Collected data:
☆ ☆ ☆ ☆ ☆ ☆ ☆

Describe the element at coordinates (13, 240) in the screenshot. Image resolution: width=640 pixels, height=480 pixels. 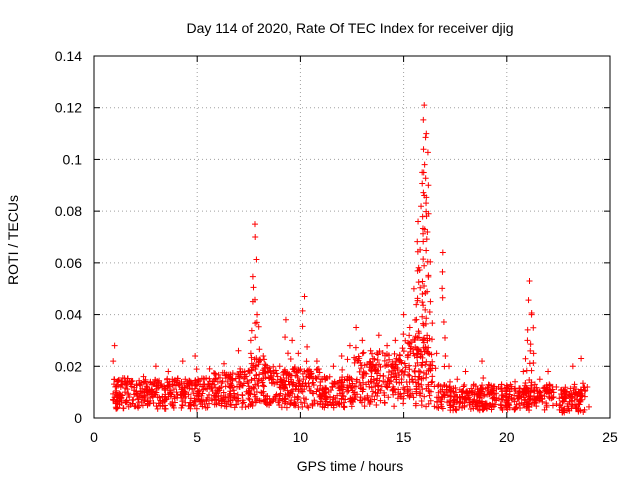
I see `y-axis-title: ROTI / TECUs` at that location.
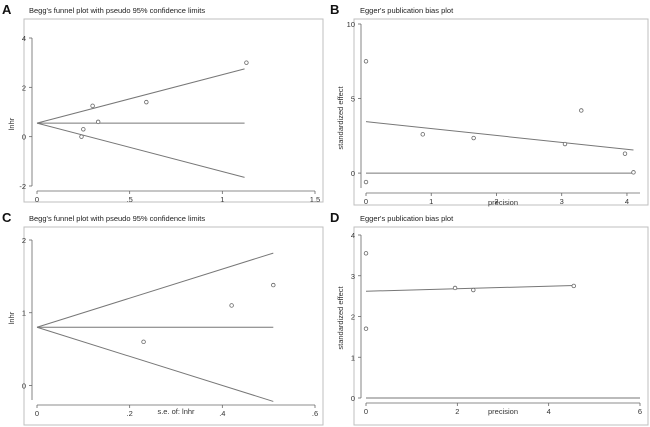 The image size is (650, 427). What do you see at coordinates (353, 276) in the screenshot?
I see `panel-d-y-tick-label: 3` at bounding box center [353, 276].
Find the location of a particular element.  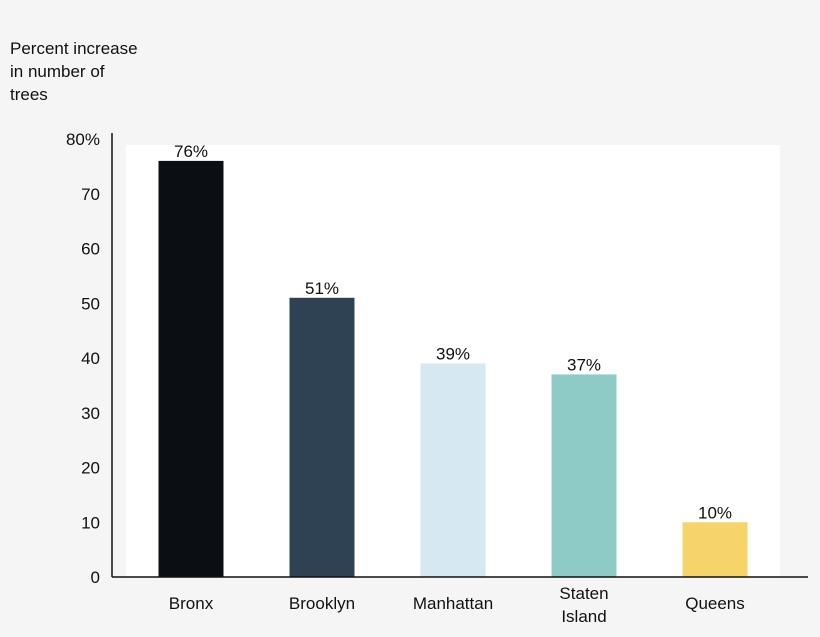

y-tick-label: 40 is located at coordinates (90, 358).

☆ ☆ ☆ ☆ ☆ ☆ ☆

# Requirement
Turn the records into a numbered list with one line per item, dropping any blank lines. Leave out the pictures.

# Solution for this exercise
1. Describe the element at coordinates (13, 240) in the screenshot. Image resolution: width=640 pixels, height=480 pixels. 
2. I see `y-axis-title: ROTI / TECUs` at that location.
3.  The image size is (650, 427). What do you see at coordinates (353, 276) in the screenshot?
4. I see `panel-d-y-tick-label: 3` at bounding box center [353, 276].
5. Find the location of a particular element.  
6. y-tick-label: 40 is located at coordinates (90, 358).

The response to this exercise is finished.